Top of Provided information

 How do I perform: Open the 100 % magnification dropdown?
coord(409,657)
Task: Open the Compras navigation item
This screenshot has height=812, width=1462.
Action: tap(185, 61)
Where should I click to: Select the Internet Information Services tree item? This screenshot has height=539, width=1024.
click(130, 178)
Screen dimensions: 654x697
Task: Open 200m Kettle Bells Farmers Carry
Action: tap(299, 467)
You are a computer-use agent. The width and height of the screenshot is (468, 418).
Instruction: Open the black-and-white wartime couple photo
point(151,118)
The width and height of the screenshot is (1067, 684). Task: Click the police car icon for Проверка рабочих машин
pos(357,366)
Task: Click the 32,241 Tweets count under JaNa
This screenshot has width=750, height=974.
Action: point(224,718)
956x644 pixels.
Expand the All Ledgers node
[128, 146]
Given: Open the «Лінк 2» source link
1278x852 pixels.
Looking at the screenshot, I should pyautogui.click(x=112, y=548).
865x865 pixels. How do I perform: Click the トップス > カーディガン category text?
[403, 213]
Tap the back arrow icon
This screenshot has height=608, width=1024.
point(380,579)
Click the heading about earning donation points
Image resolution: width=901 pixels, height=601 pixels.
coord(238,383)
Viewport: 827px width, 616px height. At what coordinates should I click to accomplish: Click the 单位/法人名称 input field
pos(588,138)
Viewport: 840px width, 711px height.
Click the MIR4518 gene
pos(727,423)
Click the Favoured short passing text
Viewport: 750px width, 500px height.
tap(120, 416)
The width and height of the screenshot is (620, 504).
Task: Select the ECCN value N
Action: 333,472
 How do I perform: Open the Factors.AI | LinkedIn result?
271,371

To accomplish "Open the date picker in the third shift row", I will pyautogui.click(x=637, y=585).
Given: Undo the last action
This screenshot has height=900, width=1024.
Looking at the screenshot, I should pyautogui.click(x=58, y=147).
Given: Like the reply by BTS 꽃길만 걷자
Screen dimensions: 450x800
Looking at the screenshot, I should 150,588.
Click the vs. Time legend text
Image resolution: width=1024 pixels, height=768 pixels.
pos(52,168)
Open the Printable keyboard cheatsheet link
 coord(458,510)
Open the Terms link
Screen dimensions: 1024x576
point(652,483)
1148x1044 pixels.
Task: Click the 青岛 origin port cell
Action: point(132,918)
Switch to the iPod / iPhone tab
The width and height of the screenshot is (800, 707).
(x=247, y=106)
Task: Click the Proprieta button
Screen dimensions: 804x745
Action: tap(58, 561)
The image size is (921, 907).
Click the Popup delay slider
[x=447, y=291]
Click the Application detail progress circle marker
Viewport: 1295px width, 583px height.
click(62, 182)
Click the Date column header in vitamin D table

Bottom of Provided information

## Exercise directions
Give back all of the records exactly as they were provided above.

## Expected answer
 How do I perform: Open the 100 % magnification dropdown?
coord(409,657)
Task: Open the Compras navigation item
This screenshot has height=812, width=1462.
Action: tap(185, 61)
Where should I click to: Select the Internet Information Services tree item? This screenshot has height=539, width=1024.
click(130, 178)
Screen dimensions: 654x697
Task: Open 200m Kettle Bells Farmers Carry
Action: tap(299, 467)
You are a computer-use agent. The width and height of the screenshot is (468, 418).
Instruction: Open the black-and-white wartime couple photo
point(151,118)
The width and height of the screenshot is (1067, 684). Task: Click the police car icon for Проверка рабочих машин
pos(357,366)
Task: Click the 32,241 Tweets count under JaNa
This screenshot has width=750, height=974.
Action: point(224,718)
956x644 pixels.
Expand the All Ledgers node
[128, 146]
Given: Open the «Лінк 2» source link
1278x852 pixels.
Looking at the screenshot, I should pyautogui.click(x=112, y=548).
865x865 pixels. How do I perform: Click the トップス > カーディガン category text?
[403, 213]
Tap the back arrow icon
This screenshot has height=608, width=1024.
point(380,579)
Click the heading about earning donation points
Image resolution: width=901 pixels, height=601 pixels.
coord(238,383)
Viewport: 827px width, 616px height. At what coordinates should I click to accomplish: Click the 单位/法人名称 input field
pos(588,138)
Viewport: 840px width, 711px height.
Click the MIR4518 gene
pos(727,423)
Click the Favoured short passing text
Viewport: 750px width, 500px height.
tap(120, 416)
The width and height of the screenshot is (620, 504).
Task: Select the ECCN value N
Action: 333,472
 How do I perform: Open the Factors.AI | LinkedIn result?
271,371

To accomplish "Open the date picker in the third shift row", I will pyautogui.click(x=637, y=585).
Given: Undo the last action
This screenshot has height=900, width=1024.
Looking at the screenshot, I should pyautogui.click(x=58, y=147).
Given: Like the reply by BTS 꽃길만 걷자
Screen dimensions: 450x800
Looking at the screenshot, I should 150,588.
Click the vs. Time legend text
Image resolution: width=1024 pixels, height=768 pixels.
pos(52,168)
Open the Printable keyboard cheatsheet link
 coord(458,510)
Open the Terms link
Screen dimensions: 1024x576
point(652,483)
1148x1044 pixels.
Task: Click the 青岛 origin port cell
Action: point(132,918)
Switch to the iPod / iPhone tab
The width and height of the screenshot is (800, 707).
(x=247, y=106)
Task: Click the Proprieta button
Screen dimensions: 804x745
Action: tap(58, 561)
The image size is (921, 907).
Click the Popup delay slider
[x=447, y=291]
Click the Application detail progress circle marker
Viewport: 1295px width, 583px height.
click(62, 182)
Click the Date column header in vitamin D table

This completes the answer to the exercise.